Fix release of policies

[viccuad]

After merging today's bot PRs, some of which included serde bumps, some policies are failing on the release job when running e2e tests.

Acceptance criteria

1. Investigate why the e2e tests fail for these policies
2. Make sure the release job is green for main
3. Potentially configure the policies' CI to run e2e tests on PRs, so we are made aware earlier in the process.

[viccuad]

Failing policies:

• https://github.com/kubewarden/psa-label-enforcer-policy/actions/runs/10560894997/job/29255418185
• https://github.com/kubewarden/verify-image-signatures/actions/runs/10560985945/job/29255737075
• https://github.com/kubewarden/persistentvolumeclaim-storageclass-policy/actions/runs/10561032788/job/29255895009

[viccuad]

Turns out that psa-label-enforcer-policy, persistentvolumeclaim-storageclass-policy where failing because of changes related to https://github.com/kubewarden/kubewarden-controller/issues/838 but were not discovered until release as we don't run e2e tests for Rust policies in CI.

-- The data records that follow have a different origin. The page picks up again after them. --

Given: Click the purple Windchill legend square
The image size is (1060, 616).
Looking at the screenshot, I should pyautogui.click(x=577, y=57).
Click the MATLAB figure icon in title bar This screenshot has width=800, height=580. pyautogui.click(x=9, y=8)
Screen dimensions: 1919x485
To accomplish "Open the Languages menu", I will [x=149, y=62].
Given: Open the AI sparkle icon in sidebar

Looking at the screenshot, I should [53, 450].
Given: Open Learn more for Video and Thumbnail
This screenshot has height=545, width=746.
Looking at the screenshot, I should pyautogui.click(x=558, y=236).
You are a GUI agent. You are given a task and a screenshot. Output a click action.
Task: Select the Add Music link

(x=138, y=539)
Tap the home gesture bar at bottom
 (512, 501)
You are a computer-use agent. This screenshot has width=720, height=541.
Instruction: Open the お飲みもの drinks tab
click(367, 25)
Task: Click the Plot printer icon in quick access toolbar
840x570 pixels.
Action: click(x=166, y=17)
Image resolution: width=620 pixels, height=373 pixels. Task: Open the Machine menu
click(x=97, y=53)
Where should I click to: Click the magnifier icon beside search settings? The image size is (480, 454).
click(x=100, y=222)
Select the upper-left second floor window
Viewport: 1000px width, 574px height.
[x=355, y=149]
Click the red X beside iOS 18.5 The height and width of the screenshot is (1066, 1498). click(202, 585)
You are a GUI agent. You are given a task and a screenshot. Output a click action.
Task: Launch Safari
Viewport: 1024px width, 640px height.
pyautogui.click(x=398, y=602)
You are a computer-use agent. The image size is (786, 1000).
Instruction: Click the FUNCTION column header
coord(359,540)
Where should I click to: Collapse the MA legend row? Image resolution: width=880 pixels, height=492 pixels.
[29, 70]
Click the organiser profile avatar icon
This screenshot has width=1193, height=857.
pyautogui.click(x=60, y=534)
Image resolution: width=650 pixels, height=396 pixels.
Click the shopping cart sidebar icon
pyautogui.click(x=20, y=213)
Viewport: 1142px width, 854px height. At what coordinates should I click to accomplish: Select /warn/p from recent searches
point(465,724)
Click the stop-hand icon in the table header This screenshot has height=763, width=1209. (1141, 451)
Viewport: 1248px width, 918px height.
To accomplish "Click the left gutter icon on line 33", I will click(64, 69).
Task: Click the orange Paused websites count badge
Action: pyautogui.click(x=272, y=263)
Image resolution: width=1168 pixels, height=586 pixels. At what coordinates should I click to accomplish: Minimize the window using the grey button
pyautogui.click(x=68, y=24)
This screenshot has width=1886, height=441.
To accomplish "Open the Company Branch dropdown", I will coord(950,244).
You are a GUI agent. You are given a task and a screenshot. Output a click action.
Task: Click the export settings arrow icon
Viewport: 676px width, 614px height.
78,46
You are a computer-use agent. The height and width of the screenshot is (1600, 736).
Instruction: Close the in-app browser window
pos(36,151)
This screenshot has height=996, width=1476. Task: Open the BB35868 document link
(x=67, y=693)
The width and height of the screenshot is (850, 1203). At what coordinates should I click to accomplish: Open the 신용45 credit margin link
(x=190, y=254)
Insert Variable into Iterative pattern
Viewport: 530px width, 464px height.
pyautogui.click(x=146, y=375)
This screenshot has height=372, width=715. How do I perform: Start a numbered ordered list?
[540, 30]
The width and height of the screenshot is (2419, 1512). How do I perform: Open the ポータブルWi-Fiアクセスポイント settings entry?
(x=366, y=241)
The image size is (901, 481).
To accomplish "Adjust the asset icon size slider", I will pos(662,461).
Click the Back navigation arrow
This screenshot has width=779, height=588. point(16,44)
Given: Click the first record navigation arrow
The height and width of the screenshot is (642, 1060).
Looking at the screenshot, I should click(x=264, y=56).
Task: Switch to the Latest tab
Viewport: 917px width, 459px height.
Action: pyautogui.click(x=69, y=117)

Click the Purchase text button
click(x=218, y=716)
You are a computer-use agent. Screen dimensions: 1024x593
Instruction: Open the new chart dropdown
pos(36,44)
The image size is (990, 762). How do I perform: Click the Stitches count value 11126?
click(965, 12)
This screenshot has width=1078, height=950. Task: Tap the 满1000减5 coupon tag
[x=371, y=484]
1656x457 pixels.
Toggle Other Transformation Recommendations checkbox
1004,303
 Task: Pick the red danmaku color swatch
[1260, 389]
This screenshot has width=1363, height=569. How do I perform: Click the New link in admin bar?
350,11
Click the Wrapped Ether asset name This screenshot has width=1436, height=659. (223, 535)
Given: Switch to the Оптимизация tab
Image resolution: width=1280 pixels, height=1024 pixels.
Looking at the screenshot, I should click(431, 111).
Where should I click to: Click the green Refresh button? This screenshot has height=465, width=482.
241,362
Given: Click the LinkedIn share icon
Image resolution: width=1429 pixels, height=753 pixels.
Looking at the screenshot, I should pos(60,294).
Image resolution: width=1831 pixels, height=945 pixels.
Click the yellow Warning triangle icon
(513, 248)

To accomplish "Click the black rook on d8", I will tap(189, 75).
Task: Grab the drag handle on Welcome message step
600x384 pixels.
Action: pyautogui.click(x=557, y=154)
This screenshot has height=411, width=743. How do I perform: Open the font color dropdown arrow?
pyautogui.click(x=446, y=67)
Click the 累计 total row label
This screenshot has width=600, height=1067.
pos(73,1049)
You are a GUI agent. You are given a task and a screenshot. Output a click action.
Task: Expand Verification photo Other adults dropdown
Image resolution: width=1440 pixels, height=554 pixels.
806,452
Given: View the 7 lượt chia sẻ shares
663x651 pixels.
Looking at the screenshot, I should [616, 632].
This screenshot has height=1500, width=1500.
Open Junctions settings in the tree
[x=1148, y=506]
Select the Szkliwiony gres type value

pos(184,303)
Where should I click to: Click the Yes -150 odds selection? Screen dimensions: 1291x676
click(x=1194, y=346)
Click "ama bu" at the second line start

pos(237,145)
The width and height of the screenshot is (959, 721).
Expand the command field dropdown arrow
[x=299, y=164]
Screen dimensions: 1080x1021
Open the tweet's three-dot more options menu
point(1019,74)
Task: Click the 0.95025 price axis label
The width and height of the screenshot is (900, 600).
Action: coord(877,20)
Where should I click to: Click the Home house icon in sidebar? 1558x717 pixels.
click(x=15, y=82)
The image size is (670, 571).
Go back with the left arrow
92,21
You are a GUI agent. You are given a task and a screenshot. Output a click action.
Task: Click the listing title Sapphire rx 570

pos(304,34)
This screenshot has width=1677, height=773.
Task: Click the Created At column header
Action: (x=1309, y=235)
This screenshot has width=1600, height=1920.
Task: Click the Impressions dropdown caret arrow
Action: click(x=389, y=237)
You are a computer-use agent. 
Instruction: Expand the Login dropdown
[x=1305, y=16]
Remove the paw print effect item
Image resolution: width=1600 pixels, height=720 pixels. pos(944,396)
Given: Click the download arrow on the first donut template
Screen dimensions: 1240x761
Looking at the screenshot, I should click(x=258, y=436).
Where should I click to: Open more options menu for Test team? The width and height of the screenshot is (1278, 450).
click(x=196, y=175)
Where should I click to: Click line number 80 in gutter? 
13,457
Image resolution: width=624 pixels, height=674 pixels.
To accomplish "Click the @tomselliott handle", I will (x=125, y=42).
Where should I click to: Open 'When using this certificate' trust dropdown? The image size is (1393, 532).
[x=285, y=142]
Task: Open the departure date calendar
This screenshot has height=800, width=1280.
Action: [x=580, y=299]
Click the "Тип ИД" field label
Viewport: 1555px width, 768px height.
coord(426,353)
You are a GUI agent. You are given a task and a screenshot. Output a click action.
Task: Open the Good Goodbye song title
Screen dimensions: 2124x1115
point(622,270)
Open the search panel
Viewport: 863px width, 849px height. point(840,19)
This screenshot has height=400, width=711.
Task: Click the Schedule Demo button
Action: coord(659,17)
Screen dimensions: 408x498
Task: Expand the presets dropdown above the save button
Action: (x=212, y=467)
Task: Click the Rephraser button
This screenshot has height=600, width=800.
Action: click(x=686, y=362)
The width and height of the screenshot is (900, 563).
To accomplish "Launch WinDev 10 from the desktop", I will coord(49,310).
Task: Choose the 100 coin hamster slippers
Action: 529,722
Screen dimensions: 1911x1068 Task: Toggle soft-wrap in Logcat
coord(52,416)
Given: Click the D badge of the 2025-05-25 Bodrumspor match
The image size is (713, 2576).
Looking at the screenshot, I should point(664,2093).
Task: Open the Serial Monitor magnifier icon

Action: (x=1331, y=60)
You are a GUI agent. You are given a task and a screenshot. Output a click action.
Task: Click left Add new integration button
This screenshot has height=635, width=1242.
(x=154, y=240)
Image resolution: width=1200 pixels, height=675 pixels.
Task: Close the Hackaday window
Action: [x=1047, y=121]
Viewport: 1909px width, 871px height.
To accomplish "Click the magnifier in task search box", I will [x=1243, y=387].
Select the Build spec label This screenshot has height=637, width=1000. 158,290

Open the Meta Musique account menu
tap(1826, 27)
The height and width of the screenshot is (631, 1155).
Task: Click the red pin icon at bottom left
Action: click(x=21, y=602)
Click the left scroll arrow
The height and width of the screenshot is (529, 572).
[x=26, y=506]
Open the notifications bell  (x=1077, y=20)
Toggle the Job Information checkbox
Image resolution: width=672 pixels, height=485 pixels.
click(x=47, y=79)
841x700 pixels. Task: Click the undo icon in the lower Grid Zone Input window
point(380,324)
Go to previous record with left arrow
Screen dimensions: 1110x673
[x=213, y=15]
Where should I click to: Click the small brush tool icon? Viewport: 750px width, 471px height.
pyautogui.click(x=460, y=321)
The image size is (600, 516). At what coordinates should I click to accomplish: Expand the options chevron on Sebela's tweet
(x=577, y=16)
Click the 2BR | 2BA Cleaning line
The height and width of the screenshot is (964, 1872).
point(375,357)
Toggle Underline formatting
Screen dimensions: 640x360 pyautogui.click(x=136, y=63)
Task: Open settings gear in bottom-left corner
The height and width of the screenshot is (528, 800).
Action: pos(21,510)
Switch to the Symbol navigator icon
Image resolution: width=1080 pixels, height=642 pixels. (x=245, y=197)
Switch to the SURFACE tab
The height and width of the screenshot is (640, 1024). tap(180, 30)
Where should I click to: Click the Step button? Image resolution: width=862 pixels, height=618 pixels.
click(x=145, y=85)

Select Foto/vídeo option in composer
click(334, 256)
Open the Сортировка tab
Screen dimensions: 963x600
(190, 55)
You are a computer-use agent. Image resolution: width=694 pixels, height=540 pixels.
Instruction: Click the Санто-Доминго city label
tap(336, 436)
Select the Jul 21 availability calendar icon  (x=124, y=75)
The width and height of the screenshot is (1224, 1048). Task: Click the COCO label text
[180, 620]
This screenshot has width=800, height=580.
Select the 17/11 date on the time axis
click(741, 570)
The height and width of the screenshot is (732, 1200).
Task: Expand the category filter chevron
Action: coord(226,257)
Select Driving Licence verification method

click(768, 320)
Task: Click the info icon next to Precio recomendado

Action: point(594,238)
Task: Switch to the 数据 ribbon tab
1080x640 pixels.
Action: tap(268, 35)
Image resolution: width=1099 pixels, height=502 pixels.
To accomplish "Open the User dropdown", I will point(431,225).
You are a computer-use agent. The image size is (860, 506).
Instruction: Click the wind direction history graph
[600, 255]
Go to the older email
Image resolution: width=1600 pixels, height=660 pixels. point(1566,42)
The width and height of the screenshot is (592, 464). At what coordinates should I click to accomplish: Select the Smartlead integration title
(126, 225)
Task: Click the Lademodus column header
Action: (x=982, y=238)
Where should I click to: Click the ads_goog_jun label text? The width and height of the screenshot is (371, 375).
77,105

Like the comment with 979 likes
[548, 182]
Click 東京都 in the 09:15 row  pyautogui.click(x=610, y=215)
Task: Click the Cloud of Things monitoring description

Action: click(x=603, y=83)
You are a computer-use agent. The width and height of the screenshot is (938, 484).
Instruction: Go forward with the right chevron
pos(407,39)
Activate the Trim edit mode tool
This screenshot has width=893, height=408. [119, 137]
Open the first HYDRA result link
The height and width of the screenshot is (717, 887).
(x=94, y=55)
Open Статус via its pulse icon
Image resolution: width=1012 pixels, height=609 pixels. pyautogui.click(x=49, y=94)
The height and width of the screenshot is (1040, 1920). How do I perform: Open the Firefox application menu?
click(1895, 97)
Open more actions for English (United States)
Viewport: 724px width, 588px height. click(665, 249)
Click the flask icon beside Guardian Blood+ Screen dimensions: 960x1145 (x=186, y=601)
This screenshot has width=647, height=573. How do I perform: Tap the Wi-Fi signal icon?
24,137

Opened PRs to them and https://github.com/kubewarden/github-actions/pull/134 to fix that.

This leaves verify-image-signatures-policy, investigating it.

[viccuad]

Closing. verify-image-signatures fails with kwctl 1.15 onwards, when kwctl tries to fetch the fulcio certs from the TUF repo. This needs to be properly tracked in kwctl, and checked against sigstore-rs.